The station’s statement also suggested the term “West Bank” has been acquired by the “Palestinian narrative,” and we don’t want to acquiesce to that, now, do we.
However, in the war of semantics, conceding a term to one’s opponent is a loss. We Jews have largely lost our claim on “Messiah,” for instance, at least in popular discussions, because a competing, monotheistic religion made such a big deal out of it. In fact, back in the early 1990s, many Jews coiled at the broad use Chabad made of this word. Indeed, in modern-day Jewish debate, “messianic” is used to connote delusional, or crazy, or both.

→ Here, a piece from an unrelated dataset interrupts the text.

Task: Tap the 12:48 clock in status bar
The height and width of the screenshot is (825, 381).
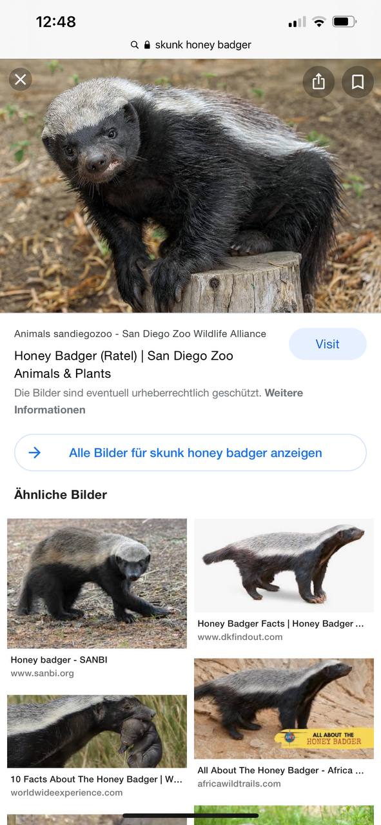Action: point(56,22)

The West Bank used to be the sanctioned name of the area east of the 1949 armistice “green line” that separated Israel from Jordan. It remained a neutral part of everyday conversation in Israel for a few years after the 1967 Six Day War, and then was replaced by the Jewish right, which preferred Judea and Samaria, a reference to the two Israelite kingdoms that reigned there from roughly 1,000 BCE (King Saul) and 586 BCE (Babylonian exile).
It can be argued that the Jewish right has ceded the “West Bank” and thus turned it from a useful, quite accurate geographic term describing a concrete territory which is in dispute, into a loaded, anti-settlement enterprise term in the service of the left and the “Palestinian narrative.”
But the “West Bank” can easily be reclaimed as part of the Zionist narrative, as it describes a political reality both before and after 1967. The West Bank was invaded illegally in 1948 by the Hashemite Kingdom of Jordan, violating the UN 1947 partition plan. The West Bank was then annexed illegally by Jordan, without recognition from any UN member other than the UK, which, at the time, was invested in training and running the Jordanian Legion.
And so the West Bank is an area that never belonged to anyone once the British Mandate ended on May 15, 1948, which means that when it was conquered in war by Israel in 1967 it was a no-man’s land and not an “occupied territory.” Which consequently means that none of the Geneva Convention laws regarding establishing enemy civilian settlements in an occupied territory apply there at all.
Sure, we could still make all those arguments using “Judea and Samaria,” but how liberating it is to embrace the “West Bank,” a sizeable portion of our ancestral homeland, like upper Galilee or the coastal flatlands.
It’s time to proclaim the West Bank, in name and in land, for the Jewish nation. Make the West Bank Jewish again.